Friday, December 4, 2015

First Friday of Advent: Still Flawed, but No Longer Broken

"The blind men approached him and Jesus said to them, 'Do you believe that I can do this?' 'Yes, Lord,' they said to him.  Then he touched their eyes and said, 'Let it be done for you according to your faith.' And their eyes were opened." - Matt. 9:28-30

The healing miracles of Jesus are passages I revisit and relate to deeply. Unlike the lame, deaf, and lepers of the Gospels, my affliction was that I spent much of my life trying to be what I thought others wanted me to be -- clinging fiercely to ego and image over authenticity. Like an artist carefully crafting his own portrait, I tried to control life, even manipulate it, hoping to get the love, understanding, and validation absent in childhood.  I refused to see that the more I tried to get these things from others, the more it eluded me.
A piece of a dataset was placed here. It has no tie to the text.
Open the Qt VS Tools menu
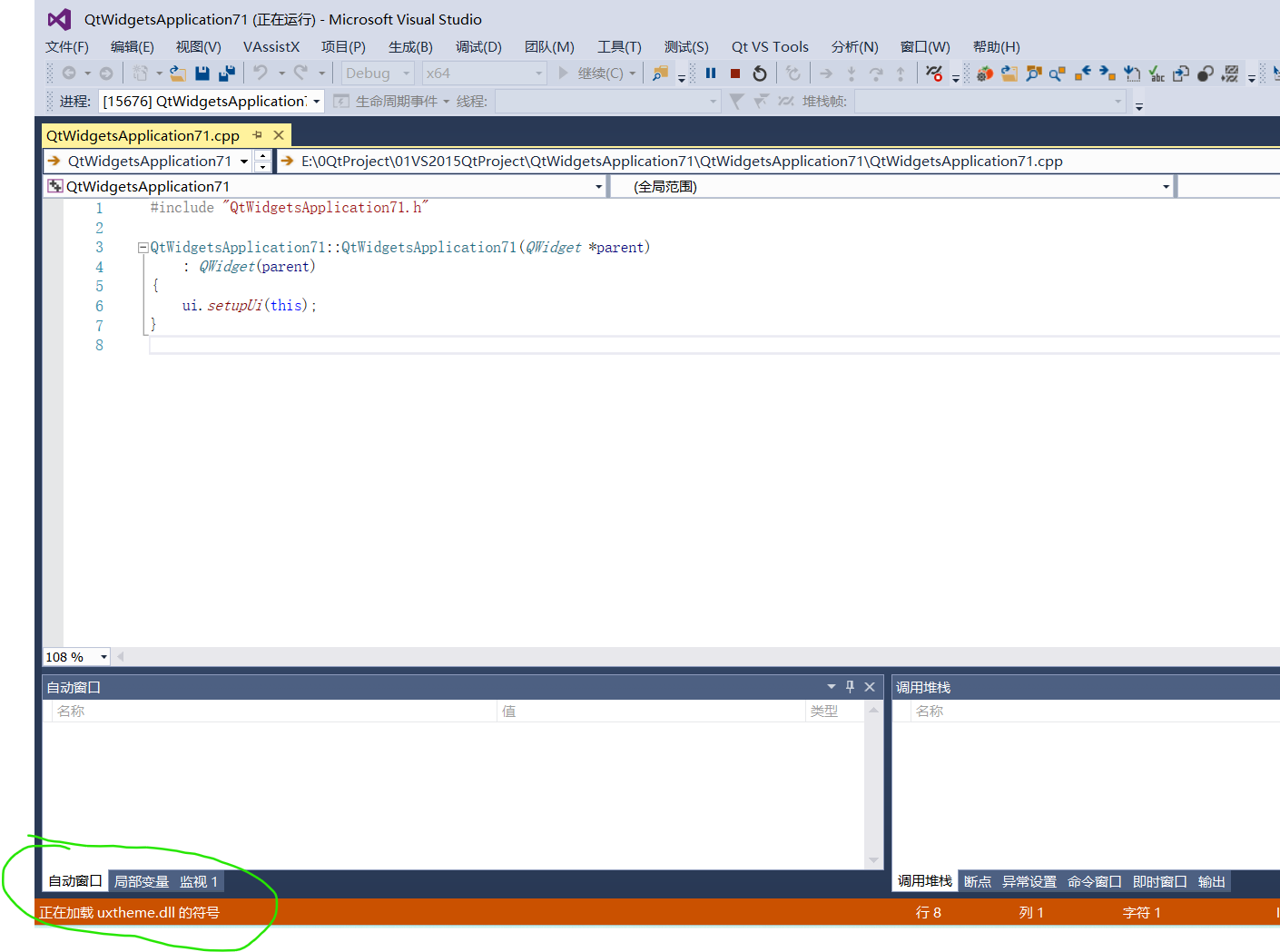Screen dimensions: 1280x952 (x=770, y=46)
Year after year, the yearning consumed me like a fire, and stumbling like a blind man, I only hurt others and myself.

After a tremendous loss, turning away from God, and long period of profound desolation, I was gifted with the blank canvas needed to ask his mercy and have faith. Christ invited me to let go of my self-inflicted blindness and to instead trust him.  It took time, but with sight restored, I finally saw how masterful an artist He is, how with every slow and beautiful brushstroke He illuminated the grace that had been there all along. With his love, I have realized a new me, the real me, and for the first time in my life I feel a deep gratitude, wholeness, and understanding -- still flawed but no longer broken.

Pope Francis has called Christian life "the journey of endurance" -- a sometimes painful but hopeful walk toward a strength and peace made available only through faith.  Let us remember that with a hand outstretched, Jesus patiently stands with us ready to share our journey.  Through the darkness and light, he is there, and all we must do is dare to trust again.

I invite you to take a few moments in your busy day. In this present moment, what does my faith means to me?  How does it strengthen me? Is there any blindness within me waiting to be healed?